En valeur, sur les 981 millions de francs de déduction résultant du plafonnement, 900 millions sont déduits par les redevables taxés à la dernière tranche du barème, soit 92 % de son montant global et 760 millions de francs sont déduits par les seuls patrimoines supérieurs à 100 millions de francs, soit 77 % du montant global.

2. Parmi les redevables qui bénéficient du mécanisme du plafonnement, les plus nombreux sont ceux disposant d'un petit patrimoine et ceux disposant d'un patrimoine très élevé.

Le tableau ci-dessous fait en effet ressortir que sur les 1.902 redevables qui bénéficiaient du mécanisme du plafonnement en 1994, 46,4 % disposaient d'un patrimoine inférieur à 14 millions de francs et 33 % disposaient d'un patrimoine supérieur à 43 millions de francs.

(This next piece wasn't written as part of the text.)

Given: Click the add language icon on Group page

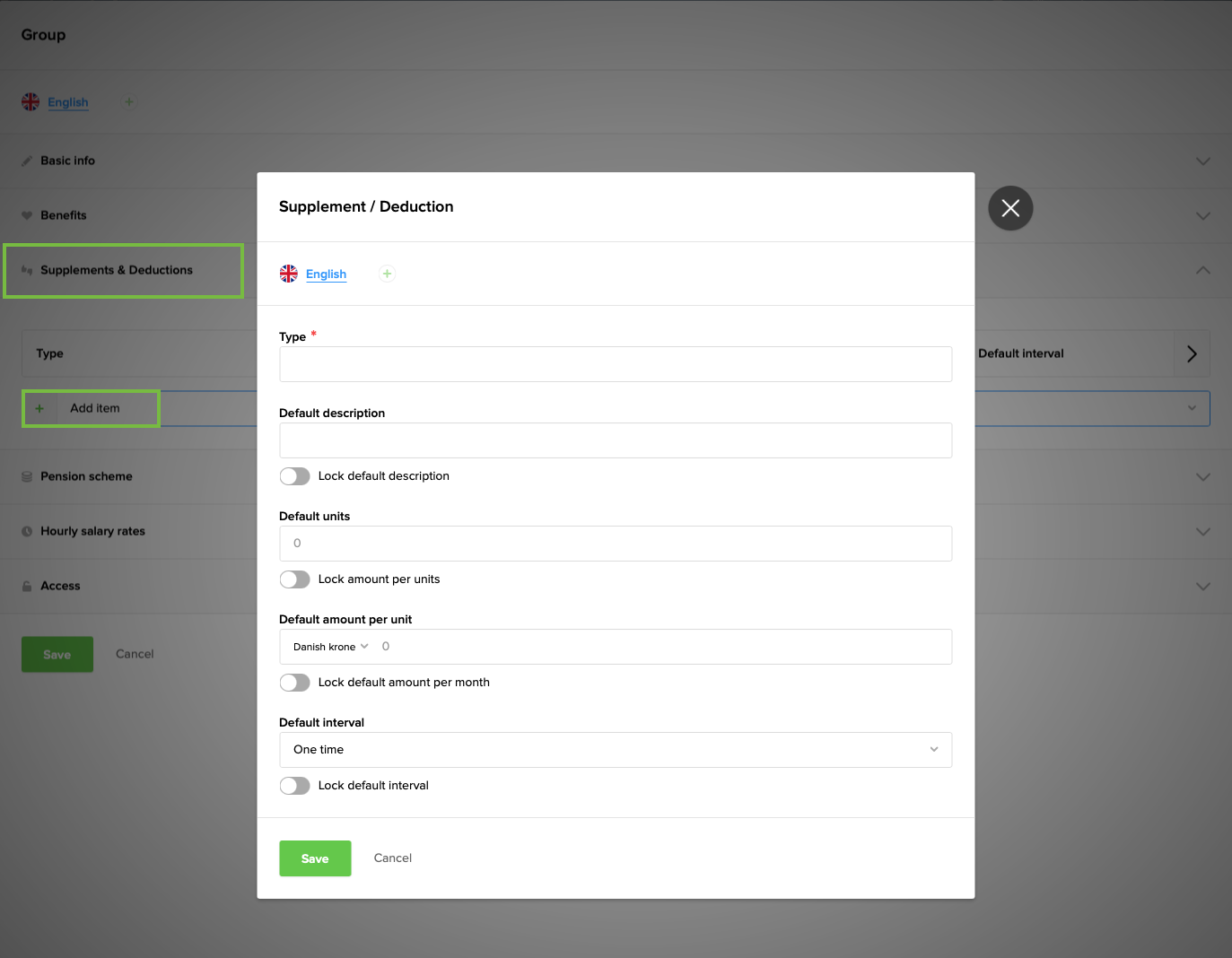Looking at the screenshot, I should [129, 102].
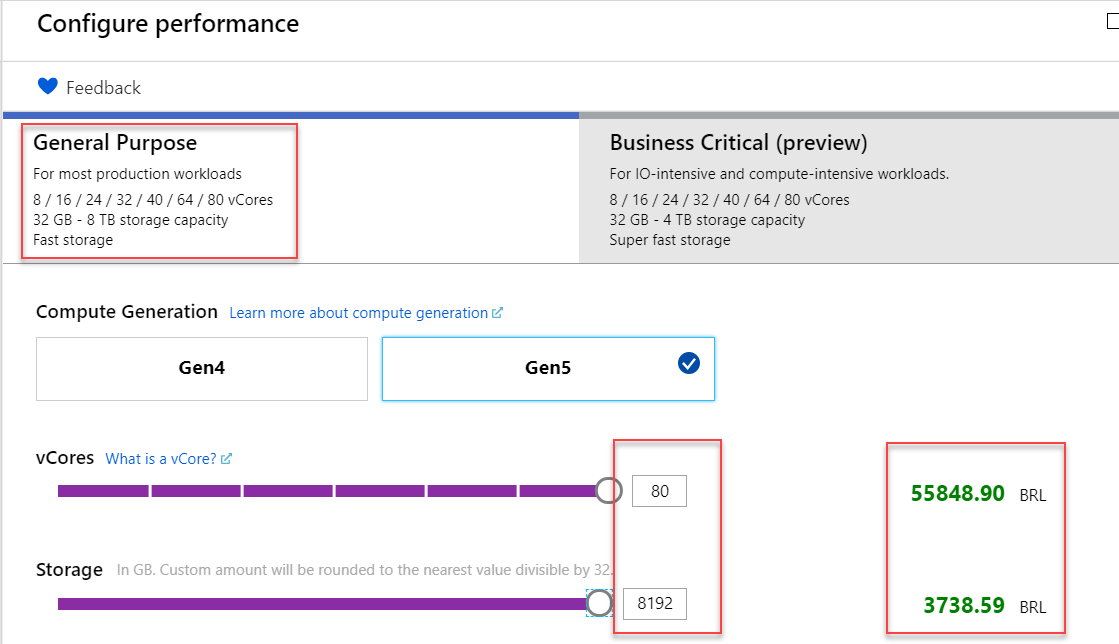Screen dimensions: 1119x644
Task: Click the blue checkmark on Gen5
Action: 689,364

NOMBRE DE REDEVABLES PLAFONNÉS PAR TRANCHE DE PATRIMOINE

Source Ministère de l'économie, des finances et du plan

3. Le mécanisme du plafonnement a plus d'effets pour les contribuables disposant d'un petit patrimoine que pour les autres.

Ainsi, il permet d'effacer totalement l'ISF pour 85 % des redevables dont le patrimoine est compris entre 4,47 et 7,27 millions de francs mais seulement pour 13,7 % des redevables dont le patrimoine est supérieur à 43,33 millions. De même, le taux de réduction de l'impôt généré par le mécanisme du plafonnement est de 87,8 % pour la première catégorie de redevables, alors qu'il n'est que de 67 % pour la dernière.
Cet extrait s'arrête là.